§ **INSTRUCTIONS FOR THE TASK**:
The answer must consist of every line in the records below that contains the string "last".

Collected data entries
++++

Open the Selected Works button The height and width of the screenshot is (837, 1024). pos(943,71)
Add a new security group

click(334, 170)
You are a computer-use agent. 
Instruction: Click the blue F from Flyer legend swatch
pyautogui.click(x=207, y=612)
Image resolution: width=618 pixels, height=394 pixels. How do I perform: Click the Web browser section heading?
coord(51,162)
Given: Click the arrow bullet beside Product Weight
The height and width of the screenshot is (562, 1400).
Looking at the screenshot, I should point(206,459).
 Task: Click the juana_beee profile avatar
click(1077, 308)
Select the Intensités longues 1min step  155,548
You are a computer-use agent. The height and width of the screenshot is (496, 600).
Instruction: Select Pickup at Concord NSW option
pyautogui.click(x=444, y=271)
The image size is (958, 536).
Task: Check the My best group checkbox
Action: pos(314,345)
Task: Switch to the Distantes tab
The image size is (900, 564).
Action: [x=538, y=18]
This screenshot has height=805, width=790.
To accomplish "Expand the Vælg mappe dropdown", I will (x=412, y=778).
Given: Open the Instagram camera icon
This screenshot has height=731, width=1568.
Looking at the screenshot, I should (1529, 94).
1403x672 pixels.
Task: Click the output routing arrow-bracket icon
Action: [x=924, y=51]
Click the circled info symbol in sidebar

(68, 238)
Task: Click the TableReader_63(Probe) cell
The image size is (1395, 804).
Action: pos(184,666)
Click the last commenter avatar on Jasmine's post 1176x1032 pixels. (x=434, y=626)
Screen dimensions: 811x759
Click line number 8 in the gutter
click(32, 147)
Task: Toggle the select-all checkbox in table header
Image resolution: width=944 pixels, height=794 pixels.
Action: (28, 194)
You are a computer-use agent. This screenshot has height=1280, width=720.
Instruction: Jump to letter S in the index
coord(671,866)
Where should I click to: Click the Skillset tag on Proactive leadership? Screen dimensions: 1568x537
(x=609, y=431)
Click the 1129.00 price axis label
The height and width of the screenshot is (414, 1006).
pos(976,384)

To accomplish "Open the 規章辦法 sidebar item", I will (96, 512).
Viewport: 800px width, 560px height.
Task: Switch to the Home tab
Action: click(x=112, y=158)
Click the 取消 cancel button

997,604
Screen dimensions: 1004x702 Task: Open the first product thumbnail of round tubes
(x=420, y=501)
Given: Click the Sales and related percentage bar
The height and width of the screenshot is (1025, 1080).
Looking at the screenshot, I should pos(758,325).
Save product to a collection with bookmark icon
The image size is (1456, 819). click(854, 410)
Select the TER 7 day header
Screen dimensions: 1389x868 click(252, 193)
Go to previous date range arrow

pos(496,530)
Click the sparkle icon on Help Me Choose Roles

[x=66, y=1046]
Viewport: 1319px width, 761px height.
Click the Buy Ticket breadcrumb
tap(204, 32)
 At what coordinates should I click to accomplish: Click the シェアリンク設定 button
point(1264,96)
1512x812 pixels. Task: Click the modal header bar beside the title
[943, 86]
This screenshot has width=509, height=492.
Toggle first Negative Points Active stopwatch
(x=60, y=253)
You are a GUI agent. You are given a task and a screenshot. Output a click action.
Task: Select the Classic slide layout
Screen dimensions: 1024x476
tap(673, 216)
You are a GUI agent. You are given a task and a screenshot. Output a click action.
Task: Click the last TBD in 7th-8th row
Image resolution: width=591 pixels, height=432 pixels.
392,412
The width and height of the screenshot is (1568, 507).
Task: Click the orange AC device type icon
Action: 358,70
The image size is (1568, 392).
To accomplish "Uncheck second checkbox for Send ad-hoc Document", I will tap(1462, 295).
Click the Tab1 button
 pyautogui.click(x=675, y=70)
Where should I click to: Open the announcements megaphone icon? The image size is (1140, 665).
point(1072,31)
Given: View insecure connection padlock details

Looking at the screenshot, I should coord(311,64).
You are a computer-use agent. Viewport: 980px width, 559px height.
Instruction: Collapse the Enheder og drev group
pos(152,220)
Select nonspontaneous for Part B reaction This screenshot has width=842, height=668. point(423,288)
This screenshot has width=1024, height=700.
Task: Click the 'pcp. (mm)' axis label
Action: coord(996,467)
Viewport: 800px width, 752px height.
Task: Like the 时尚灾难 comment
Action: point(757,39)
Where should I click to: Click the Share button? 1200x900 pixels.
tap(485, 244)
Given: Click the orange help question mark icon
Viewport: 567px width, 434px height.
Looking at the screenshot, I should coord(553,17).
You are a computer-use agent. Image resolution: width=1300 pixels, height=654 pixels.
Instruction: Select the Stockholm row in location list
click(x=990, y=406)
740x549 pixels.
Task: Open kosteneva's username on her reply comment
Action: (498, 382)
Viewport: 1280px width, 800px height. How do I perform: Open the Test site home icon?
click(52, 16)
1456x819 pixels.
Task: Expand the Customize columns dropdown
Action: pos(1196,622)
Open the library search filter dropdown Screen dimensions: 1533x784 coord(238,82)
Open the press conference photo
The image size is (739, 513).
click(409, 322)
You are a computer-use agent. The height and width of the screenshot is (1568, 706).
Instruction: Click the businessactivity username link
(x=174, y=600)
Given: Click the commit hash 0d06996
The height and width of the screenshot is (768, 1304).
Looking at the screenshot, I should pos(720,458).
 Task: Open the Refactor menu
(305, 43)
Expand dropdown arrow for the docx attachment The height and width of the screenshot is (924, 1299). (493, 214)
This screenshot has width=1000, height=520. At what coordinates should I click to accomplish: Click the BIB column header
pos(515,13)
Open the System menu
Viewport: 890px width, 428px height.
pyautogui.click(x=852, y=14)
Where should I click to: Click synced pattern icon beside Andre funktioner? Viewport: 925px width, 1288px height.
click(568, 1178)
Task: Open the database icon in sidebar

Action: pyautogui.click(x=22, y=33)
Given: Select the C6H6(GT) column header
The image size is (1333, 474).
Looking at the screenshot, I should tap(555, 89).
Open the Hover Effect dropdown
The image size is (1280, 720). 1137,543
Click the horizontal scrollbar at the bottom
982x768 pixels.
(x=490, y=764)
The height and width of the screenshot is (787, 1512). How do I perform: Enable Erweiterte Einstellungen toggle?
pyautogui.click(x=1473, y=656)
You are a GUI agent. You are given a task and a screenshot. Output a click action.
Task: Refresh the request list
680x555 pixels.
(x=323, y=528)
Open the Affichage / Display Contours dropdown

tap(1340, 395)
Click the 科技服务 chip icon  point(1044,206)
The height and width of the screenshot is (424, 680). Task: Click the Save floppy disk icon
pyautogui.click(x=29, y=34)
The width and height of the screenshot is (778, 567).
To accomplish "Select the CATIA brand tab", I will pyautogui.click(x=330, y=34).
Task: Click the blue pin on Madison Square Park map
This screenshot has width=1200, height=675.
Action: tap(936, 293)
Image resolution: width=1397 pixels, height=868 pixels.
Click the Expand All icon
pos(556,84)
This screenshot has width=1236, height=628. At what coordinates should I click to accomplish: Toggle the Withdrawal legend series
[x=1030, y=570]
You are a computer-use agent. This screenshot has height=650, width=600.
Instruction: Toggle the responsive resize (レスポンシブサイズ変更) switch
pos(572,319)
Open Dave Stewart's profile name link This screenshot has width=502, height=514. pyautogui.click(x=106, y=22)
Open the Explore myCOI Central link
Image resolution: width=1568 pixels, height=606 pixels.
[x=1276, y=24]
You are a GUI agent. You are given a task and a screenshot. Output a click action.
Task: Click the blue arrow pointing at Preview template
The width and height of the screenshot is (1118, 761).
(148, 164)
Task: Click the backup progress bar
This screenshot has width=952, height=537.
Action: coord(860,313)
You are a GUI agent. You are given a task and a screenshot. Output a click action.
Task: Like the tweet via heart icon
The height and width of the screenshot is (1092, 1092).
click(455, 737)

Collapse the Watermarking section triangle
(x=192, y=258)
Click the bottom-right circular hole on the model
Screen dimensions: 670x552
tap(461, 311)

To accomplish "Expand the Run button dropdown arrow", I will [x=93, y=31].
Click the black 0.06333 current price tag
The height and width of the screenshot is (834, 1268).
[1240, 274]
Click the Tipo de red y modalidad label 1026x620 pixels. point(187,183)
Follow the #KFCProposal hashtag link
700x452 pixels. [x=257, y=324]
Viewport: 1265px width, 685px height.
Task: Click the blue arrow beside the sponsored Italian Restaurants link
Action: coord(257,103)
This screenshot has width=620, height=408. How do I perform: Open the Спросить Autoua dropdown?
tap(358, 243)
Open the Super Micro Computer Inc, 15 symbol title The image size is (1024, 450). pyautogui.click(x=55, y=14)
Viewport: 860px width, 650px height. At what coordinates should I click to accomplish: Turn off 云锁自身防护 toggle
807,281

++++

§ **ANSWER TO THIS TASK**:
Click the last commenter avatar on Jasmine's post 1176x1032 pixels. (x=434, y=626)
Task: Click the last TBD in 7th-8th row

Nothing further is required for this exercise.